Excuse me, my error... :red
I have just finished a writing of the program thad work with large text files but my program must edit loaded in memory files. So my brain has made a mistake. :(

tenkey

Quote from: James Ladd on June 26, 2006, 01:18:54 AM
KSS,
Im probably going to use the inplace tokenizer in the interpreter I am writing.

For that purpose, you may need to eliminate or delay the in-place termination, or store string lengths with the pointers.

Consider what happens if you terminate all token strings before using them, in expressions like

(a+b*c)
A programming language is low level when its programs require attention to the irrelevant.
Alan Perlis, Epigram #8

James Ladd

Good point TenKey,
Maybe I can remove the termination and do pointer arithmatic for lengths, especially if the tokens are
ordered.

James Ladd

Hutch,

Is there any advantage in using the approach that Donkey used in his string length algo by
looking at a dword at a time rather than a byte?

I guess such an approach makes more sense for parsing things that might have lines to
ignore like a ';' in assembler.

Could you also explain why in the ltok2 example you moved away from a table and how
the new code functions and what you think are the advantages over a table based
approach ?

Rgs, James.

hutch--

James,

The generic 4 byte algo that Agner Fog designed is very well suited for determining a single byte but sequential locations in a byte array with different starting characters is not what it is useful for.
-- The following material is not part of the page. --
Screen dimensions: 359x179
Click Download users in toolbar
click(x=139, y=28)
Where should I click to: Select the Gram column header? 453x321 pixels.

The second version of the line tokeniser is a lot simpler than the word tokeniser and does not need the spread of characters as it mainly determines the CRLF to set the end of the line and you can use a single compare for 32 and under rather than test the character from a table. The first loop just scans through the source ignoring anything below ascii 33 until it finds a line start character above that value.

The character in the source must be obtained as a memory access but by not using the table to determine its type, you save an additional memory access each iteration of the loop which should make it faster.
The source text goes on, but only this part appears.